In 2013, Russia passed a propaganda ban that stopped distribution of material directed at minors promoting “non-traditional sexual relations,” according to The Moscow Times and translations from Russian law. Overwatch is rated Teen by the ESRB, meaning content is “generally suitable for ages 13 and up.”
The comic itself is romantic in nature, not necessarily sexual. It opens up to Tracer looking for a gift, stopping to fight crime on the way. She’s about to find the perfect gift, a scarf, before realizing somebody else wanted it, too.
Out of time, she rushes to her destination — until a little girl she saved earlier hands her a gift. She takes it to an apartment, where she sits on the couch next to Emily. Emily excitedly sees the gift and opens it, assuming it’s for her from Tracer.
Opening the gift, Emily is grateful and Tracer is surprised as it’s the scarf Tracer had reached for. Happily, Emily gives Tracer a big kiss, and the comic moves onto the next scene.
This kiss is a part of Blizzard’s movement towards spreading more diversity within their video games. SFGN reached out to a spokesperson for comment on how fans react to content they may not be comfortable with, such as a same-sex kiss. They confirmed that Tracer’s lesbian status was a decision made from the very beginning.
“Overwatch celebrates a unique cast of diverse heroes, each brought to life by rich histories and complex personalities,” they told SFGN. “While we often use additional media such as animated shorts and comics to further explore our heroes’ stories and provide insight into their lives, reading or watching these is not required to enjoy the game itself.”
In other words: If you don’t like the content, don’t engage in Overwatch media outside of the game itself. Fans can enjoy the universe without exploring character development.
In terms of Russia blocking their content, the spokesperson added: “In this case, the elements of Tracer’s backstory explored in the comic are not referenced in Overwatch on any platform, and in accordance with local laws and regulations, the comic was not translated into Russian or published in Russia.”
The kiss between Tracer and Emily pointed to Blizzard’s previous claims that they would add more diversity into the game. Before the game even came out, Artistic Director Bill Petras claimed at least one Overwatch playable character would be LGBT.
“We’ve been hearing a lot of discussion among players about the need for diversity in video games,” Petras said at the time. “That means a lot of things. They want to see gender diversity, they want to see racial diversity, they want to see diversity along the lines of what country people are from … And we just want you to know that we’re listening and we’re trying hard and we hope Zarya is a step in the right direction.”
This claim caused fan speculation on which characters would be LGBT, leading up to the big revelation of Tracer’s same-sex kiss.
The bulk of the speculation landed on a character named Zarya.

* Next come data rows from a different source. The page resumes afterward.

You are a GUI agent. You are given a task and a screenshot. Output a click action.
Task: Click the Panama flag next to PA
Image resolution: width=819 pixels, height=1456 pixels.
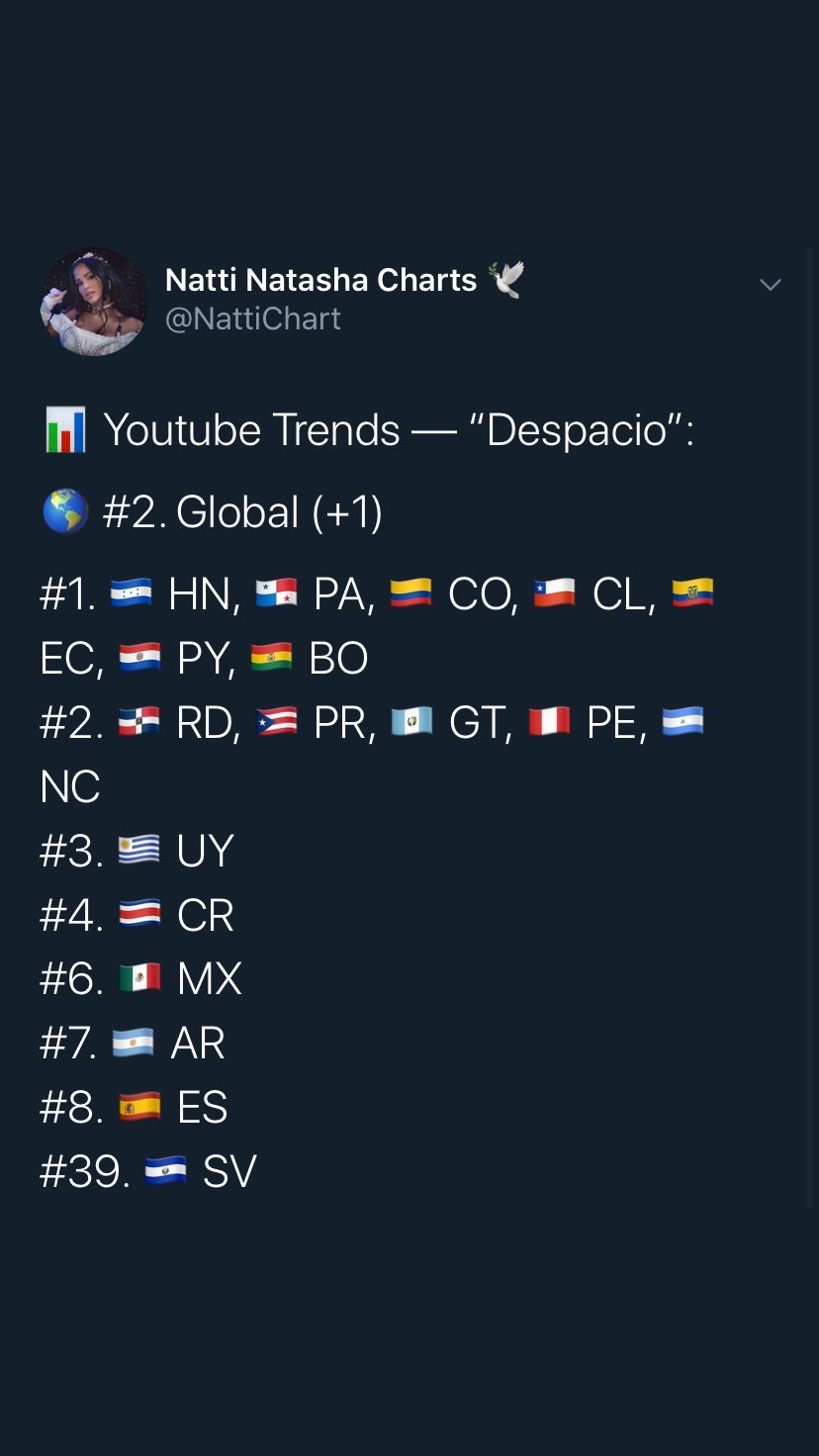[x=276, y=593]
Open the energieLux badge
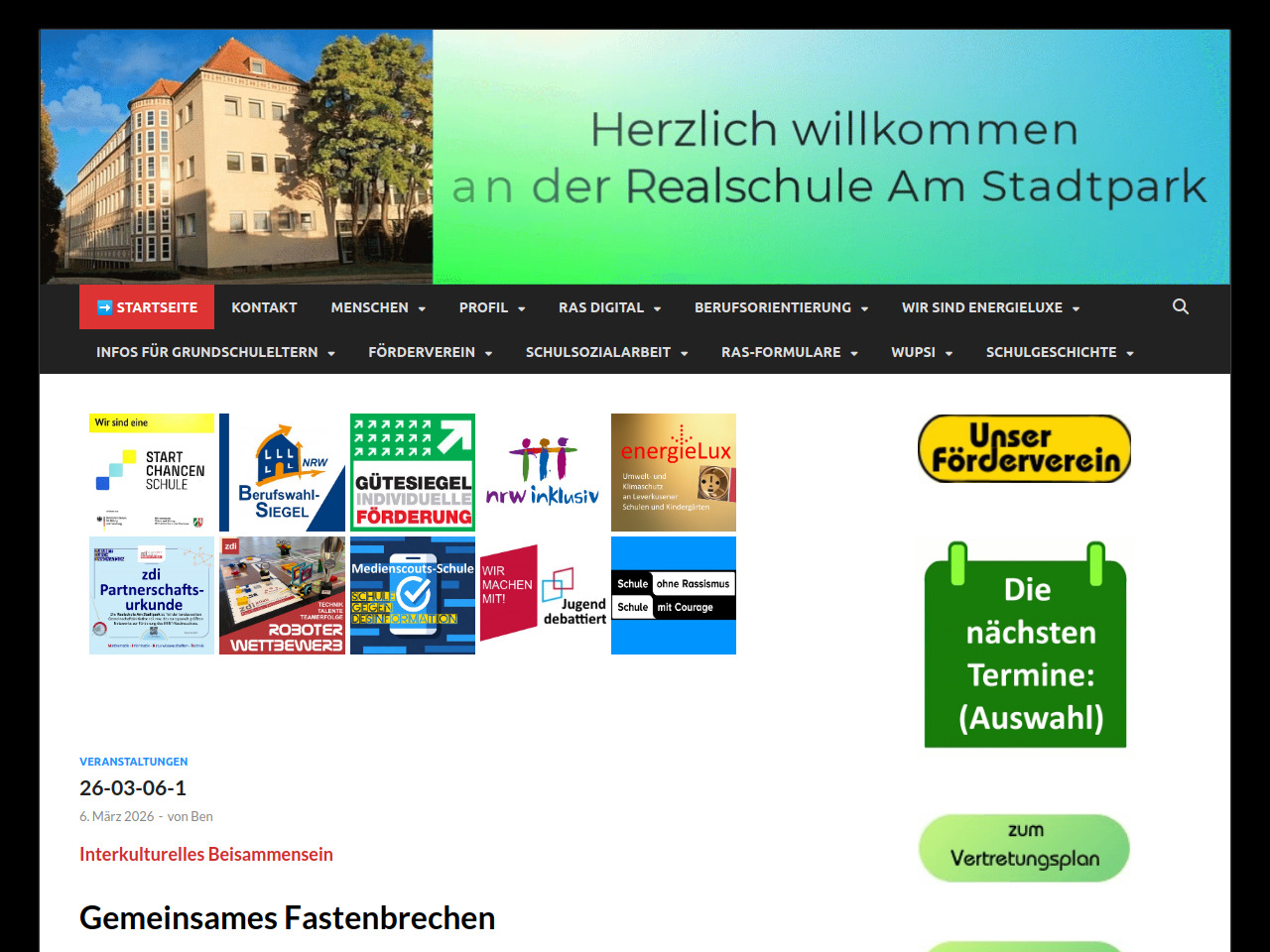 tap(674, 472)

She’s bold, she’s buff, and she sports spiked pink hair. The former bodybuilder, known as Aleksandra “Zarya” Zaryanova, was considered by many fans to be butch.
“I hope it's not Zarya,” said a Reddit user. “It would be like suggesting that women who aren't dainty porcelain dolls must be homosexual.”
Ironically enough, Zarya is from Russia — the very country that blocked the comic over homophobia.
Other fans had hoped that bounty hunter McCree would come out as gay. The revolver-wielding character’s voice actor, Matthew Mercer, even spoke out toward a Twitter user asking what the big deal was about a gay Overwatch character.
“Representation that isn’t overt, or the basis of the character, in media is rare,” he tweeted back. “It’s just welcome.”
The good news is that there’s more than one LGBT character — though only one is currently confirmed.
“There are definitely LGBT heroes — that’s multiple heroes — it’s a decision that we make when we’re developing these characters early on,” said Overwatch Lead Writer Michael Chu in a Blizzcon 2016 Q&A panel. “We do feel strongly that we want these stories about character’s relationships – not just romantic, but familial relationships and stuff like that – come out in the course of stories that we feel really do them justice.”
But this may actually be bad news for some fans, who want sexuality to stay out of their games.
“I hope they don't reveal the sexualities of any character,” said a Reddit user in a discussion on which Overwatch characters may be gay. “It's completely irrelevant to anything in the game or story. Unless there is a reason to show that, it really shouldn't be said. If you need a gay character to enjoy this game, fuck off.”
Blizzard doesn’t agree, though; aspects of the characters help flesh them out realistically.
“As in real life, we feel having variety in our characters and their identities and backgrounds helps create a richer and deeper overall fictional universe,” said the spokesperson.
Love it or hate it, character diversity is here to stay — even if it’s a sexuality fans may not like.